The designs were shown during a committee of the whole presentation. Commissioners were updated on the project’s goals, design process, site and building design, construction timeline, budget and next steps.
“In 2016, Johnson County voters gave approval for this important investment in the present and future needs of our community,” said Chairman Ed Eilert. “With an ever-growing population, the new Johnson County Courthouse will meet the community’s needs for many years to come, providing a safer, more efficient and accessible facility for our residents.”
The seven-story courthouse will be approximately 320,000 square feet with 28 courtrooms, expandable to 36 courtrooms in the future.
“This facility will resolve key issues with the existing courthouse, providing a safe and secure environment, with necessary setback from the street, appropriately designed with efficiencies and function to carry out justice with accessibility and compliant with ADA, while meeting our judicial needs for more than 75 years,” Eilert said.
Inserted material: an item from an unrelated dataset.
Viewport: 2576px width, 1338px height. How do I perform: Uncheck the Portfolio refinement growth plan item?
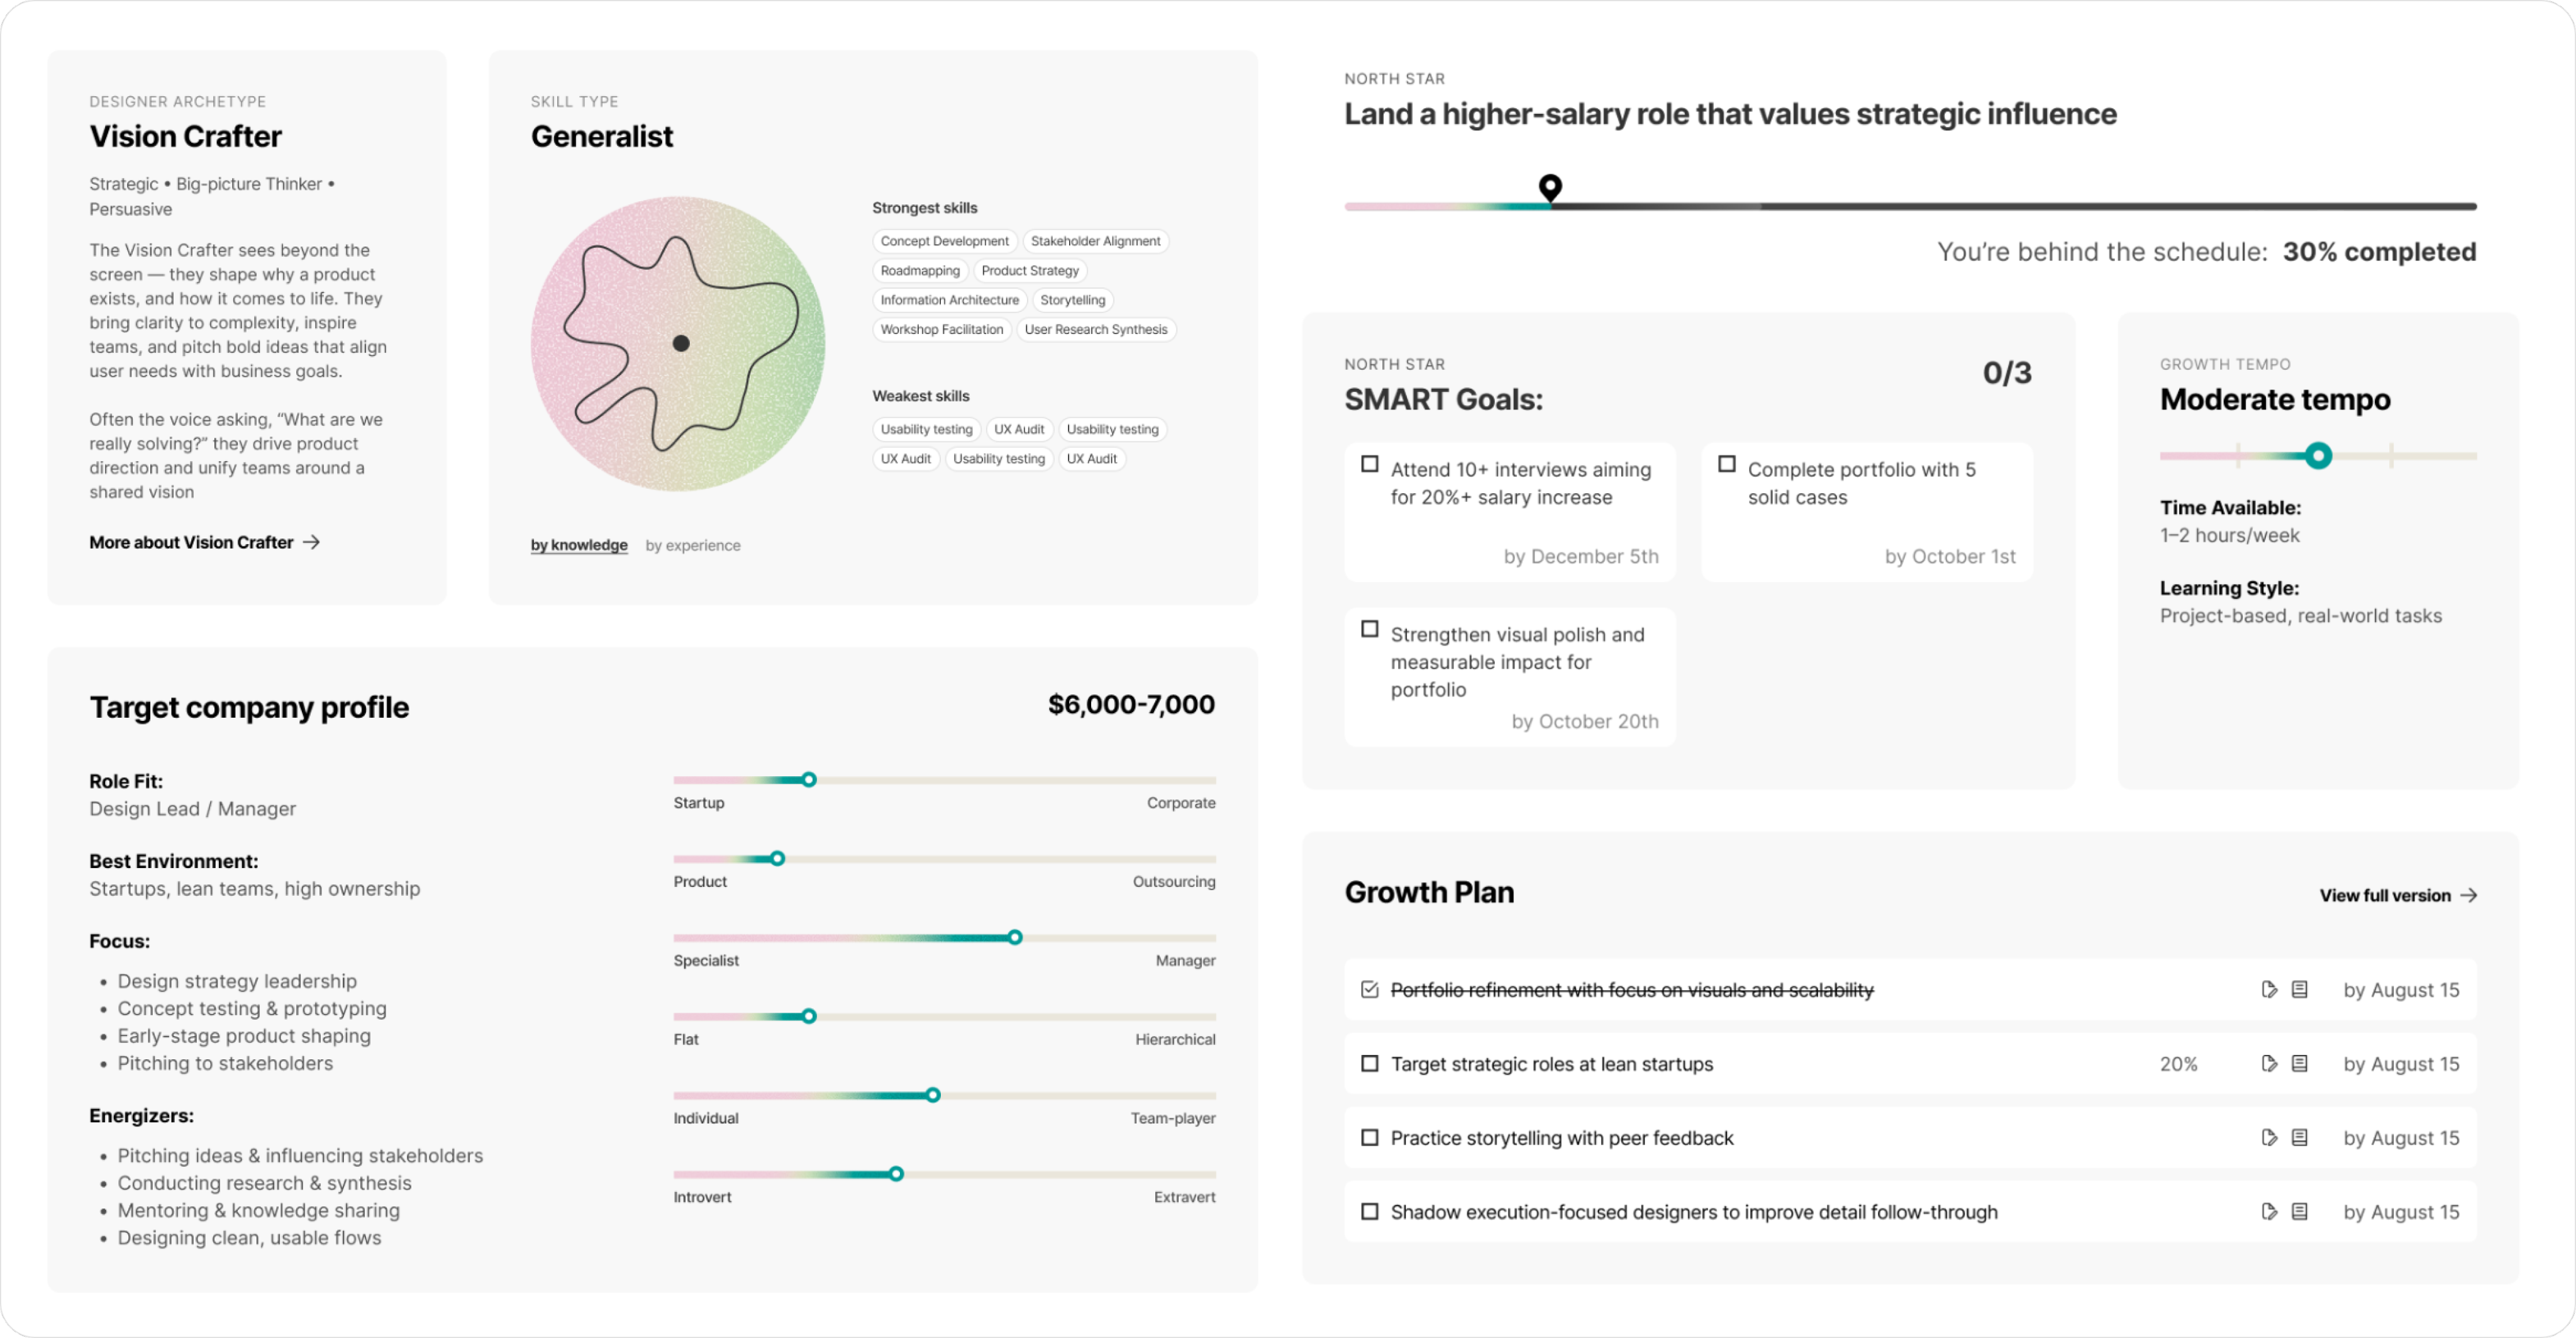tap(1370, 990)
The building will include space for the district attorney’s office, jury services, sheriff security, Judicial Information Management System (JIMS) staff, court clerk, court legal help center, law library, court administration, court trustee and a secure tunnel to the Olathe Adult Detention Central Booking facility.
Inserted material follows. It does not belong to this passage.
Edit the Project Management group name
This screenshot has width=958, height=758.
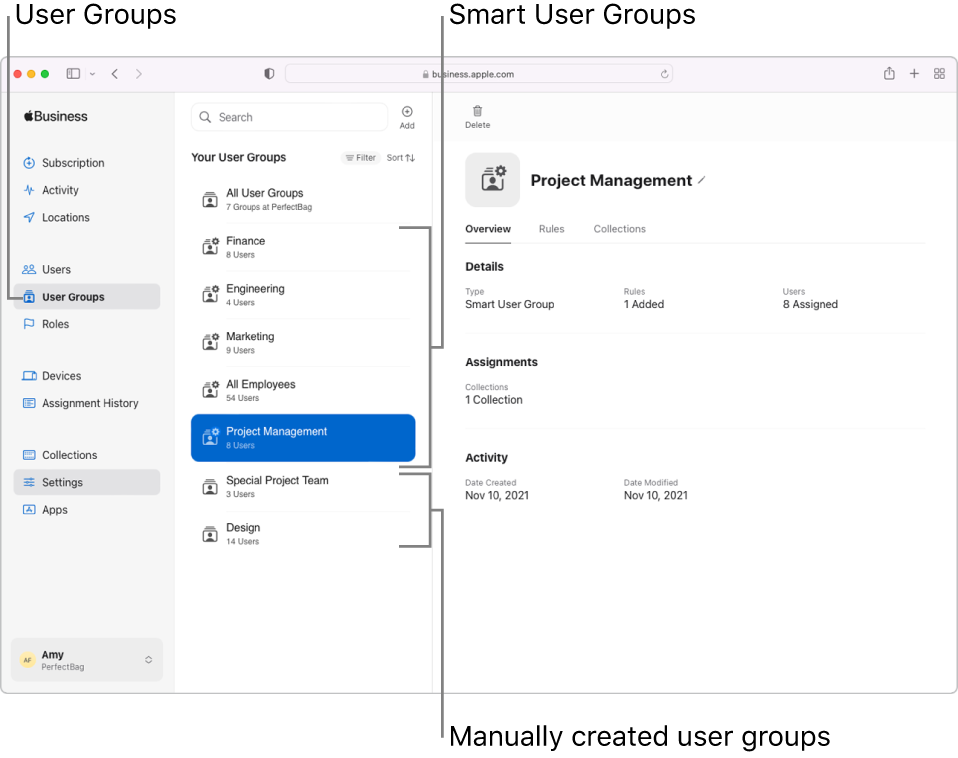tap(703, 180)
“The design of the new courthouse expresses the significance of the judicial branch of democracy in our community for the 21st century,” said Assistant County Manager Joe Waters. “This building effectively relays the transparency, equality, permanence and seriousness of the business to be conducted within its walls, while creating a welcoming atmosphere for our residents.”
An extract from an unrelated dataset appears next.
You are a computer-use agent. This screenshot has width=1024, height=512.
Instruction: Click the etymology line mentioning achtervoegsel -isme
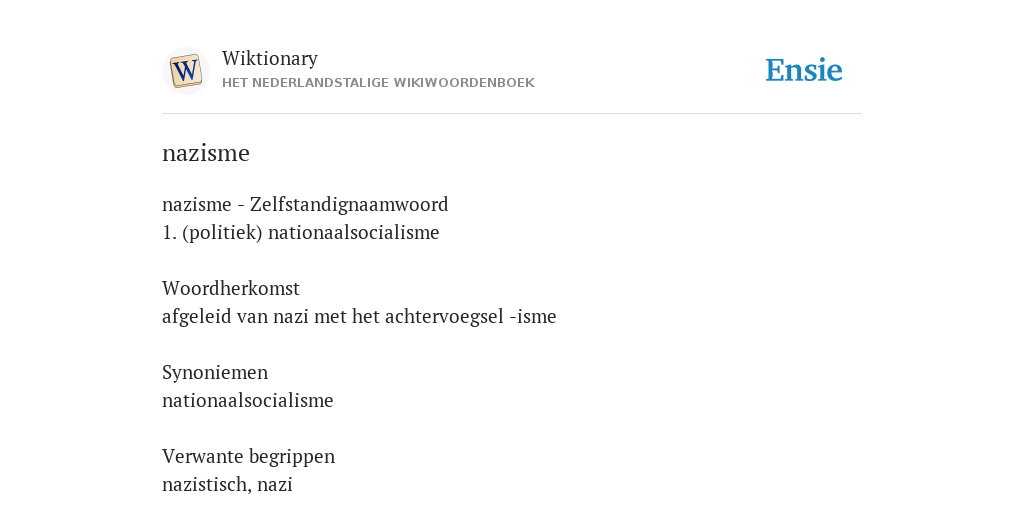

The new courthouse will be built across Santa Fe Street, directly north of the existing courthouse and west of Olathe City Hall.
“During current master planning and the design process the project team collaborated with the city of Olathe to ensure the end result will enhance the downtown area,” Waters said.
The project will cost $193 million (including inflation) and will be completed in early 2021. The current courthouse will then be torn down and the green space developed into a courtyard area.
Schematic designs will be submitted to the city of Olathe in late March for planning review. Groundbreaking is slated for July with construction to follow. Johnson County’s Department of Facilities Management is leading the courthouse project with a design-build team that includes JE Dunn, Fentress Architects, Civitas and TreanorHL.
In November 2016, voters approved a 10-year, quarter-cent public safety sales tax to finance and build a new county courthouse and medical examiner’s facility. The sales tax sunsets in 2027.